Catanzaro Cronaca Economia e Lavoro Notizie Primo Piano TICKERS

Usura ed estorsione: arrestata coppia del Catanzarese vicina a cosca di ‘ndrangheta (VIDEO)

Gratteri: «La 'ndrangheta approfitta del bisogno della gente» Scritto da:

I Carabinieri di Soverato hanno arrestato una coppia di coniugi di Guardavalle, ritenuti responsabili dei reati di usura ed estorsione commessi in danno di due commercianti. Il provvedimento scaturisce da una attività investigativa condotta dai Carabinieri e diretta dal procuratore della Repubblica Nicola Gratteri. Le indagini hanno avuto inizio nel maggio dello scorso anno, a seguito della denuncia presentata dalle vittime, titolari di un esercizio commerciale e un’attività produttiva, ed è stata sviluppata attraverso indagini tecniche (intercettazioni telefoniche, ambientali e analisi di dati), attività tradizionali (osservazioni, controlli e pedinamenti) e accertamenti patrimoniali.

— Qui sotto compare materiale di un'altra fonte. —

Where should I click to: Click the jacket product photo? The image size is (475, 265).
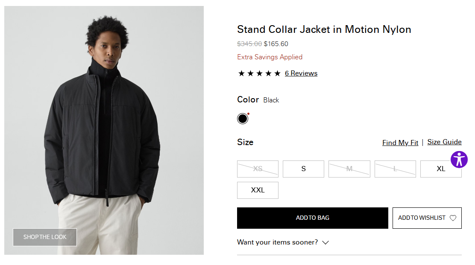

Gli elementi acquisiti nel corso dell’attività investigativa hanno consentito di accertare le difficoltà economiche e il conseguente stato di bisogno delle vittime, che le avevano indotte a ricorrere a canali abusivi di credito, ricevendo in prestito dagli usurari la somma iniziale di 20mila euro nel 2016, e di ulteriori somme successive per complessivi 200mila euro. In relazione alla pendenza creditoria, sono state anche documentate le condotte estorsive messe in atto dagli indagati nei confronti delle vittime, mediante minacce di morte e percosse, finalizzate all’impossessamento di beni immobili e attività commerciali di proprietà delle stesse. I fatti oggetto delle indagini sono stati inquadrati in un più ampio contesto di matrice ‘ndranghetista, attesa la riconducibilità degli indagati alla cosca Gallace, attiva nell’area ionica catanzarese, con proiezioni nel Lazio e in Lombardia.

Nel medesimo contesto, è stato eseguito un sequestro preventivo di beni mobili e immobili riconducibili agli indagati nei comuni di Guardavalle, Soverato e Nettuno, per un valore complessivo di oltre 100mila euro. Gli indagati sono Francesco Galati, 43enne, e la moglie, Giuseppina Taverniti, 40enne, entrambi residenti nel comune di Guardavalle. L’uomo è stato condotto in carcere, mentre la donna ai domiciliari.

«Gli usurati si sono rivolti agli usurai per pagare debiti di salute, debiti economici delle attività imprenditoriali andate a male: quindi, la ‘ndrangheta che approfitta del bisogno della gente». Commenta così l’indagine il procuratore Nicola Gratteri, che continua: «è importante sottolineare che la gente si sta fidando di noi, dei Carabinieri. Le indagini sono nate proprio perchè gli usurati si sono rivolti ai Carabinieri sia di Sellia che di Soverato. Questo è importantissimo».